Pocos libros transmiten con tanta fuerza la personalidad y la humanidad de su autor como los Ensayos. Aquí, como dijo el propio Montaigne, no se puede separar la obra de su hacedor y “quien toca una toca al otro” (II, III).
Con los Ensayos, Montaigne emprendió un proyecto que, aunque se le pueden buscar antecedentes (Séneca, san Agustín, Petrarca), era más bien inédito. Como afirma en el justamente famoso prólogo “Al lector”: “pintarse a sí mismo”. Montaigne llevó a cabo una de las más radicales y completas ejecuciones del célebre oráculo de Delfos y aspiración socrática: conócete a ti mismo. Para hacerlo, recurrió a una forma que no existía, que tuvo que inventar justamente con este fin, el ensayo. Es uno de los mayores méritos de Montaigne: haber creado su propio género. No existía el ensayo, propiamente hablando, antes de que este caballero francés lo creara en sus dominios del Périgord. A ningún otro género literario se le puede atribuir una paternidad tan clara e indisputable como a este. No se puede hablar del inventor del poema, la novela o el drama; del ensayo, sí, Michel de Montaigne. Por otro lado, y a diferencia de la mayoría de los autores, no se dispersó ni prodigó en diversas obras más o menos circunstanciales y apostó todo a una sola, única y esencial. Una vida, un hombre, un libro.
El propósito es el autoconocimiento y el retrato de sí mismo. Para esto, Montaigne ensayará sobre todas las cuestiones posibles (la amistad, los caníbales, la presunción, unos versos de Virgilio, la vanidad, etc.). En el fondo, el tema siempre es él, el hombre Montaigne, que se examina escrupulosamente hasta el último de sus recovecos. Pronto surge lo obvio, que podría haber sido fuente de desesperación, pero que el ensayista acepta como parte inherente a la condición humana: no hay fijeza, no hay estabilidad en el hombre, estamos en perpetuo cambio y movimiento, y el yo de ayer es otro. No importa; pintará entonces el tránsito. Solo en el ensayo, ese género libérrimo y sin ataduras, ágil y ligero, podrá lograrlo.
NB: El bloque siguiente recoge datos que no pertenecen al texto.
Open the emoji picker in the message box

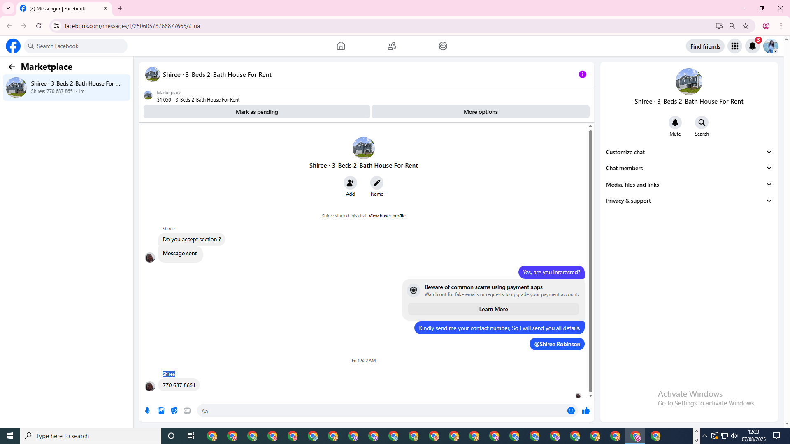tap(571, 411)
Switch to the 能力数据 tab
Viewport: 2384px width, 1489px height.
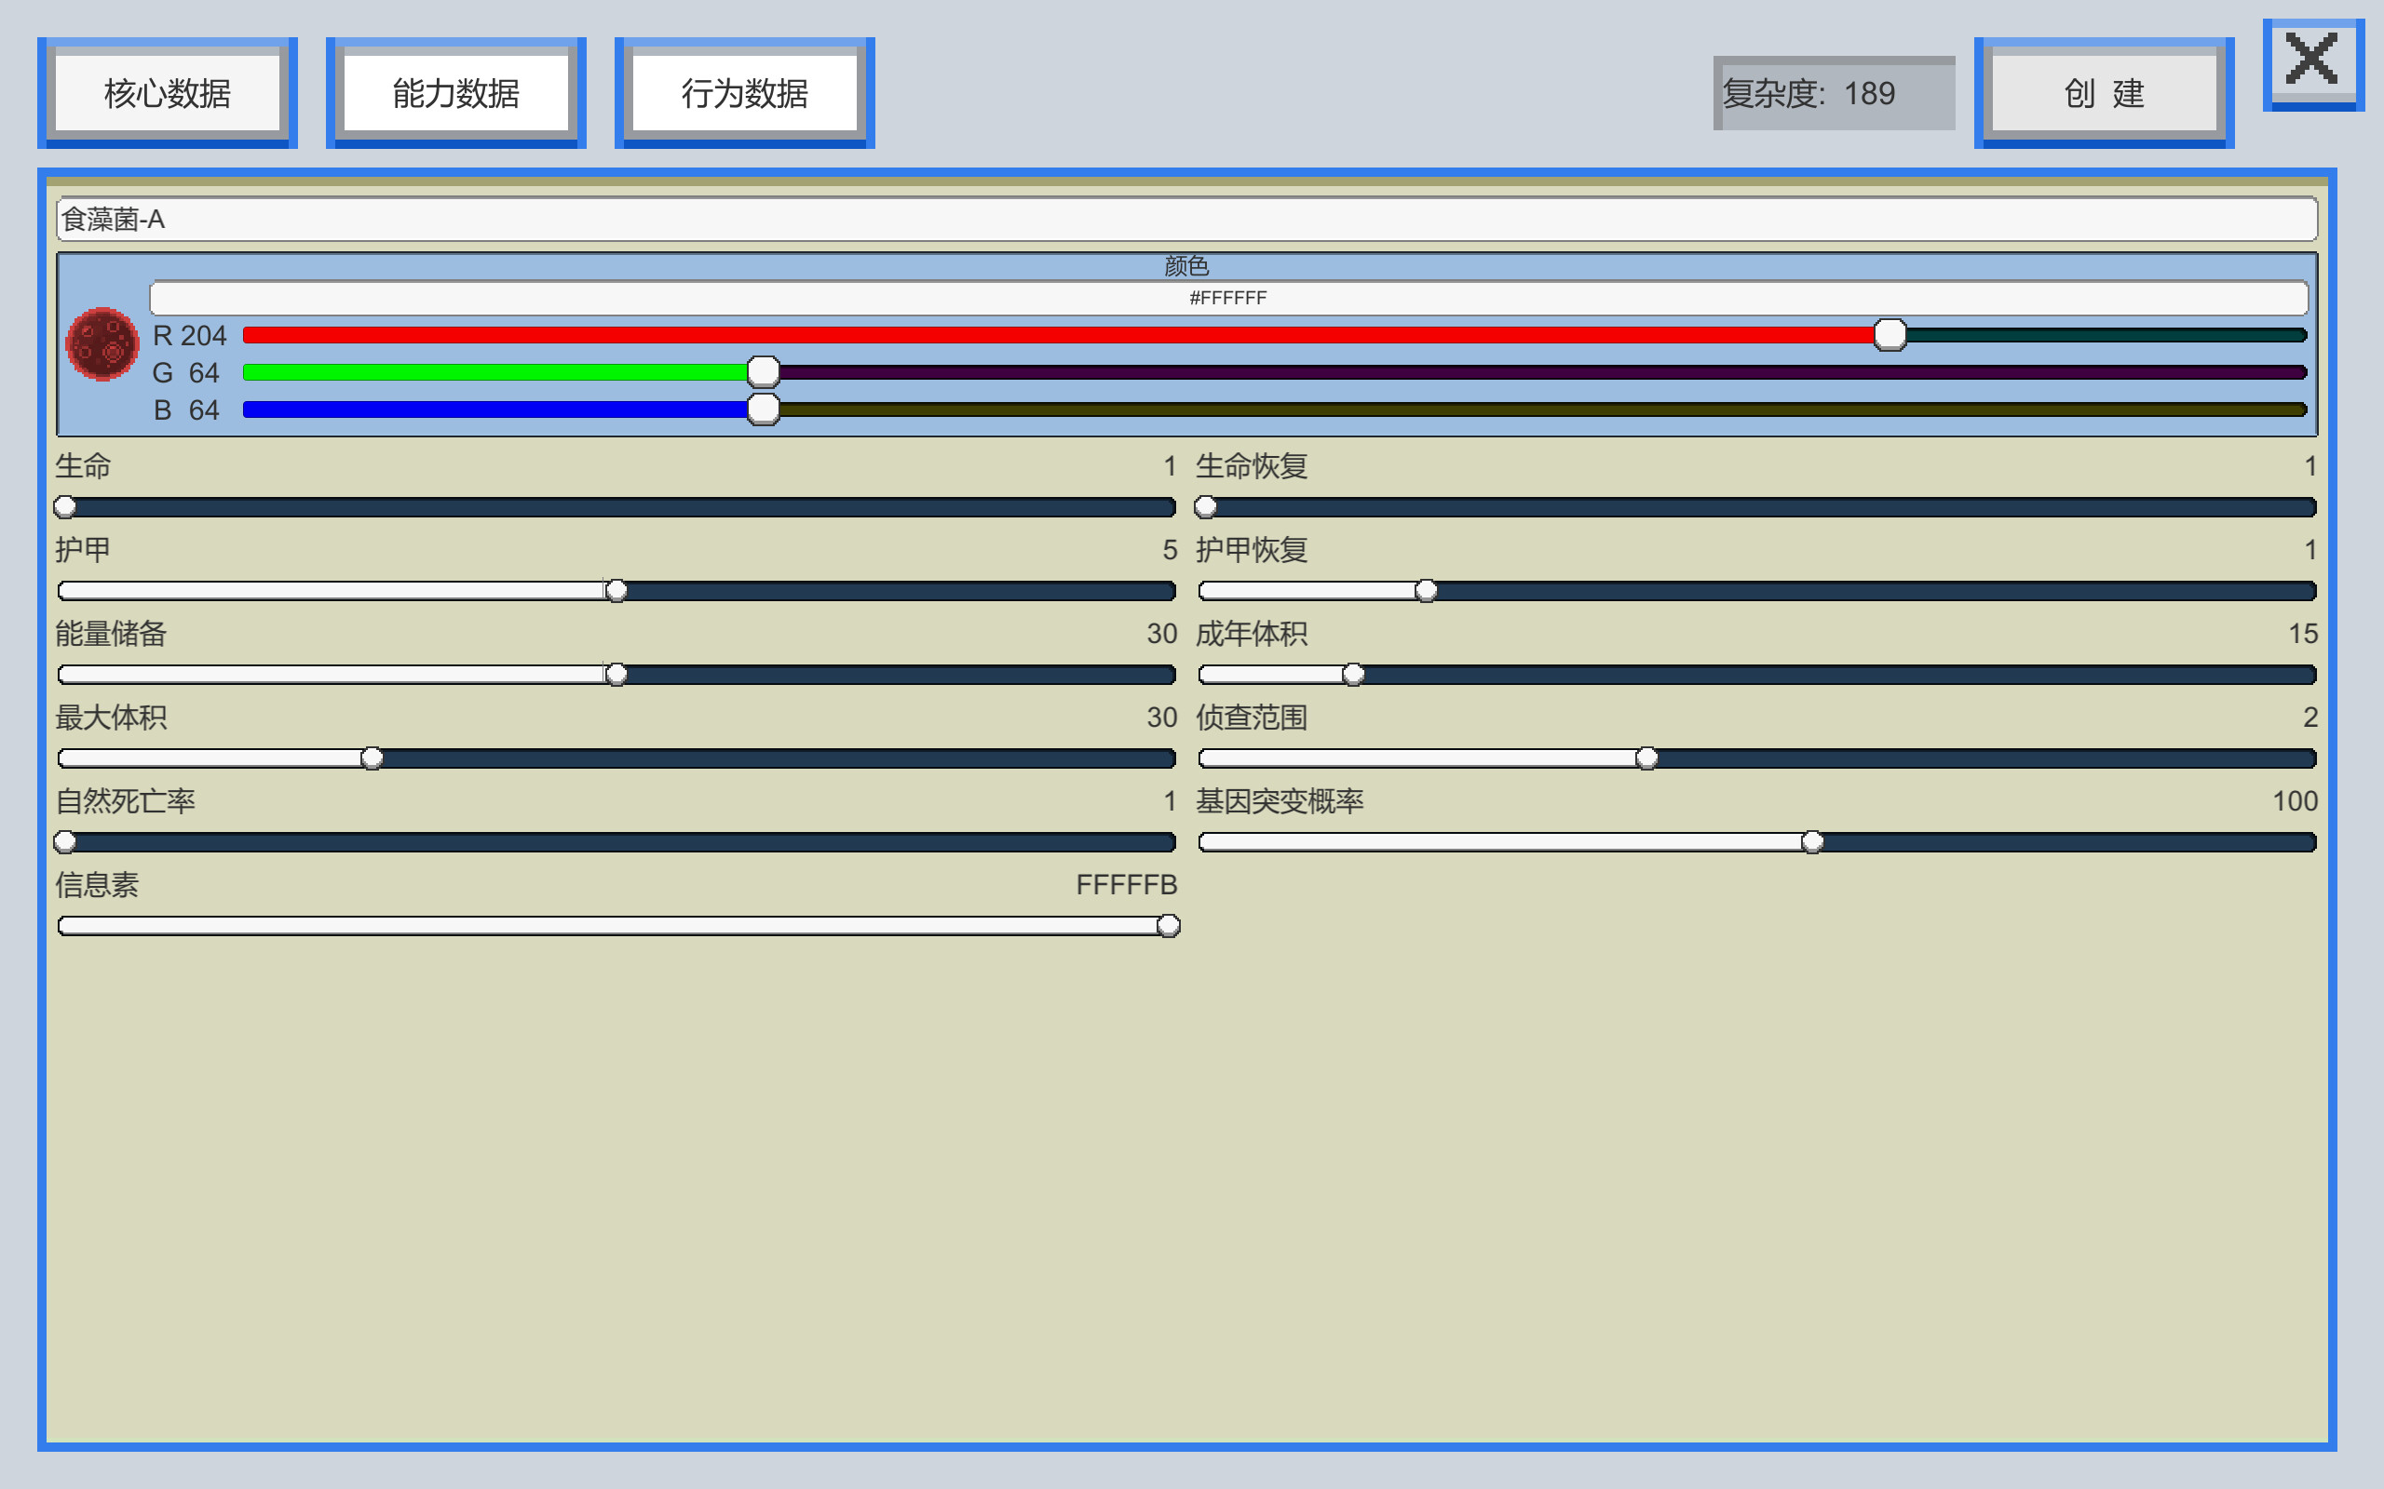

En los capítulos anteriores, el lector habrá advertido mi predilección por esa minoría de autores –auténticos happy few– que buscaron y predicaron la alegría. Montaigne los encabeza a todos y esta es la principal razón de mi amor por él. Su obra bien pudo llamarse los Ensayos o De la felicidad porque es en torno a ella que gira su principal lección. Comienza, como haría siglos más tarde su discípulo Alain, por rechazar los encantos de la tristeza y la melancolía, humor que, por cierto, no ignoraba. El Señor de la Montaña es, ante todo, un gran hedonista (“digan lo que digan, incluso en la virtud, nuestro último objetivo es el placer”, XIX, I), extremadamente sensible a los placeres sensuales e intelectuales. Los procurará siempre, sin vergüenza alguna, mientras abomina de todo ascetismo. Como su espíritu hermano, Stendhal, detesta a esos seres profesionalmente tristes, quejumbrosos, apocados. El sabio de los Ensayos es un sabio alegre: “la marca más expresa de la sabiduría es un gozo constante; su estado es como el de las cosas por encima de la luna, siempre sereno” (XXV, I).
Como muy pocos libros, los Ensayos son un arte de vida, un manual de humanidad (en mi opinión, el más completo y amable que se ha escrito). Enseñan el oficio más importante de todos: “no hay nada tan hermoso y legítimo como hacer bien de hombre, y como debe ser. Ni ciencia tan ardua como saber vivir bien esta vida. Y de nuestras enfermedades, la más salvaje es despreciar nuestro ser” (XIII, III).